James Hepburn (Earl of Bothwell) was infamous for his affair with Mary Queen of Scots, which allegedly ended in him murdering her husband. But this sets her off on a tangent about how she totally doesn’t need a handsome husband, and general flirtation between her and Mr. Rochester. And of course, he sings for her, too.
“Now is my time to slip away,” thought I; but the tones that severed the air arrested me. Mrs. Fairfax had said Mr. Rochester possessed a fine voice; he did – a mellow powerful bass, into which he threw his own feeling, his own force; finding a way through the ear to the heart, and there waking sensation strangely. I waited till the last deep and full vibration had expired – till the tide of talk, checked an instant, had resumed its flow; then I quitted my sheltered corner and made my exit by the side-door, which was fortunately near. Thence a narrow passage led into the hall; in crossing it, I perceived my sandal was loose; I stopped to tie it, kneeling down for the purpose on the mat at the foot of the staircase. I heard the dining-room door unclose; a gentleman came out; rising hastily, I stood face to face with him; it was Mr. Rochester.
“How do you do?” he asked.
“I am very well, sir.”
“Why did you not come to speak to me in the room?”
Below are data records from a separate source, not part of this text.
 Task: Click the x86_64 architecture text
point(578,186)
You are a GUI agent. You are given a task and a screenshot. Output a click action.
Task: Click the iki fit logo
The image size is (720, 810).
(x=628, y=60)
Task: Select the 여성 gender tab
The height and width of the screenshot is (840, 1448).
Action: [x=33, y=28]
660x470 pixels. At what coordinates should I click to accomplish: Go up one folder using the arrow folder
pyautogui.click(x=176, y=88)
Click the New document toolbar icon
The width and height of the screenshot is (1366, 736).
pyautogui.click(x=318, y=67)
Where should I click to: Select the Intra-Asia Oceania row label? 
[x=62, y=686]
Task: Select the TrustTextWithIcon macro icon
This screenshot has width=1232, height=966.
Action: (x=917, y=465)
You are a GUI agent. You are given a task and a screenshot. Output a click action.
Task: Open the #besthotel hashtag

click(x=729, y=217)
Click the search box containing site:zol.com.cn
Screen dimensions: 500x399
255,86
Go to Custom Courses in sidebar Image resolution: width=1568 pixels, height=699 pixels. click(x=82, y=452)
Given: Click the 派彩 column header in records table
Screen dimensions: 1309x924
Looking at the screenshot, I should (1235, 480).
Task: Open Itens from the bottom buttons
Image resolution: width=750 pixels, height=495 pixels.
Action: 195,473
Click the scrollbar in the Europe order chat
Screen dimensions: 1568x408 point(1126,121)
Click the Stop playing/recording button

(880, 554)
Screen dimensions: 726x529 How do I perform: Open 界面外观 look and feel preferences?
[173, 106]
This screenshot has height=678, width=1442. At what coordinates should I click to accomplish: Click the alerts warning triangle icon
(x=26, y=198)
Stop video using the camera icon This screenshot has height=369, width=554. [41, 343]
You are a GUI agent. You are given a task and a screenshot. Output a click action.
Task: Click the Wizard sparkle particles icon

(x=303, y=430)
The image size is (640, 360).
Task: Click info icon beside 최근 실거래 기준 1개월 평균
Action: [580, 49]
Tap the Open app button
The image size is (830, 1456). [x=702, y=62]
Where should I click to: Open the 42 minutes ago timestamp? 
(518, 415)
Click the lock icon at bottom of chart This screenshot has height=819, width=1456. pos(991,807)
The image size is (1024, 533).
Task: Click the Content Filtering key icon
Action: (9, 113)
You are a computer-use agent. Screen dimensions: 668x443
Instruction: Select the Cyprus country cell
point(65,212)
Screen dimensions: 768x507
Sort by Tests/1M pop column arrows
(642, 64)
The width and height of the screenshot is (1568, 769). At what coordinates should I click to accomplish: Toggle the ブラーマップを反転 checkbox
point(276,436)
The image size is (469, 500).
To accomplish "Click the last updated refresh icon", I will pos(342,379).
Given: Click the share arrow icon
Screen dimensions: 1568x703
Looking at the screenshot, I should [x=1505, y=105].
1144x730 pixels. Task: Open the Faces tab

I thought I might have retorted the question on him who put it; but I would not take that freedom. I answered: – “I did not wish to disturb you, as you seemed engaged, sir.”
“What have you been doing in my absence?”
“Nothing particular; teaching Adèle, as usual.”
“And getting a good deal paler than you were – as I saw at first sight. What is the matter?”
“Nothing at all, sir.”
“Did you take any cold that night you half drowned me?”
“Not the least.”
“Return to the drawing-room; you are deserting too early.”
“I am tired, sir.”
He looked at me for a minute.
“And a little depressed,” he said. “What about? Tell me.”
“Nothing – nothing, sir. I am not depressed.”
“But I affirm that you are: so much depressed that a few more words would bring tears to your eyes – indeed, they are there now, shining and swimming; and a bead has slipped from the lash and fallen on to the flag. If I had time, and was not in dread of some prating prig of a servant passing, I would know what all this means. Well, to-night I excuse you; but understand that so long as my visitors stay, I expect you to appear in the drawing-room every evening; it is my wish; don’t neglect it. Now go, and send Sophie for Adèle. Good-night, my-” He stopped, bit his lip, and abruptly left me.
He’s one to talk! After abandoning her, he immediately takes up with Blanche, a very eligible and accomplished lady, visibly flirts with her, and even platforms a conversation deriding Jane’s chosen profession, which only serves to remind her of the vast disparity of class! And he has the gall to nettle HER for not interrupting a conversation to talk to HIM? He has no one to blame but himself!